A New Start on Courts

Wednesday, November 10, 2004; Page A26

PRESIDENT BUSH'S reelection with an enlarged Republican majority in the Senate presents him with a pivotal choice on judicial nominations. He can act as a national leader to begin defusing the war over the courts, or he can flex his new political muscle and try to maximize short-term conservative gains on the bench. The temptation to pursue the latter course undoubtedly will prove strong. The Republican Party's social conservative base is giddy with victory, believing it made the difference in the election, and it sees the courts as part of its due. Conservatives responded with outrage to the suggestion by Sen. Arlen Specter (R-Pa.), who by seniority is in line to chair the Judiciary Committee, that Mr. Bush should think twice about a provocative Supreme Court nominee hostile to abortion rights. There is talk of changing Senate rules so that a minority could no longer engage in filibusters to block judicial nominations, the one point of leverage that Democrats in the Senate retain. Pressure for unilateral action will be hard for Mr. Bush to resist, even if he wants to.

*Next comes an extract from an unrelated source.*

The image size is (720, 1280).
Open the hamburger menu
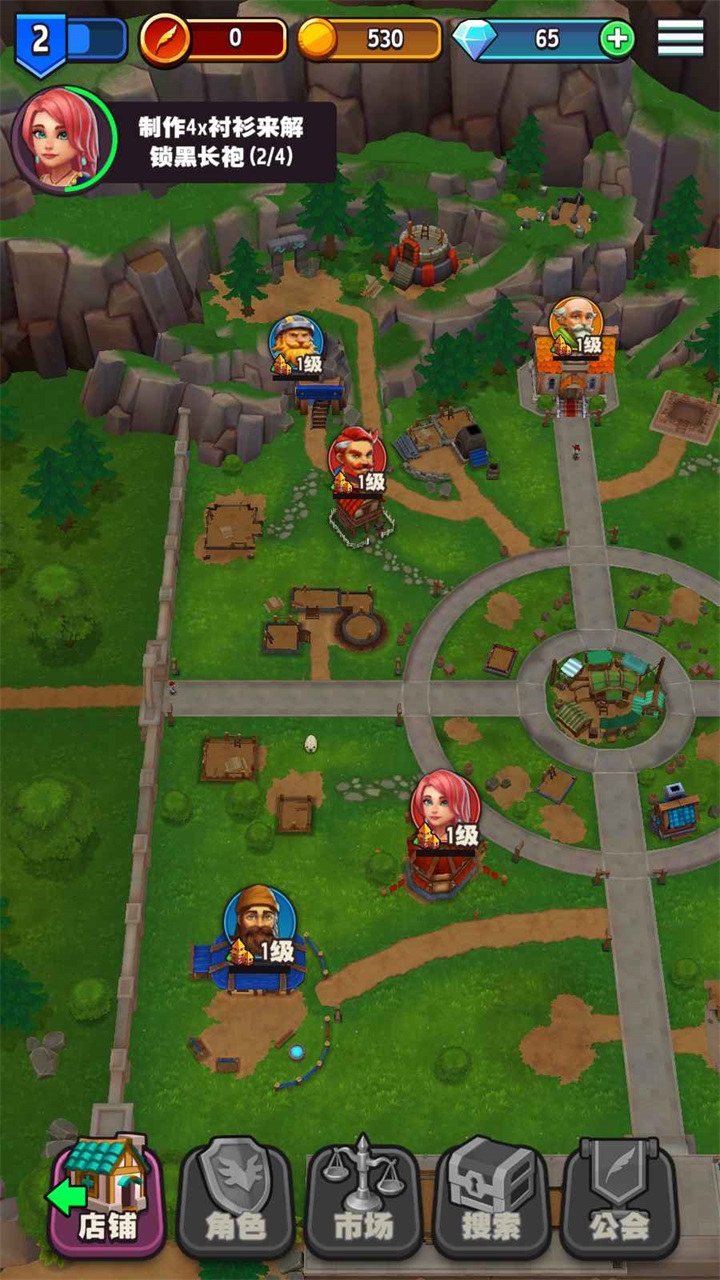(x=680, y=38)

But he should. The judicial nominations process has been in a downward spiral for two decades. The ultimate losers are the courts and Americans' faith in impartial justice. We opposed obstructionist tactics deployed against some of Mr. Bush's qualified nominees during his first term, just as we opposed such tactics when they were wielded against President Bill Clinton. With 55 Republicans coming into the Senate, Mr. Bush may decide he can overcome such tactics with raw power. He would do the country a far greater service if he took this opportunity to break the spiral.

He could do so without jettisoning any of his principles or campaign promises. Mr. Bush has said consistently through two campaigns that he would nominate judges who would strictly interpret the Constitution and who would not legislate from the bench. Democratic senators and liberal interest groups need to accept that, having won the election, Mr. Bush is entitled to name men and women he believes will adhere to his stated judicial philosophy. But as Mr. Bush's history with nominations has shown, not every such person is offensive to Democrats. Most of Mr. Bush's appellate nominees have been confirmed without controversy -- a fact that neither Republicans keen to paint Democrats as obstructionists, nor Democrats keen to paint Mr. Bush's nominees as right-wing extremists, like to emphasize. Some have even provoked energetic support from Democrats. There are plenty of qualified conservative candidates, in other words, who could command broad ideological support. By turning to them, rather than to obviously confrontational nominees, Mr. Bush could bring a cease-fire to the judiciary wars -- and demonstrate true leadership.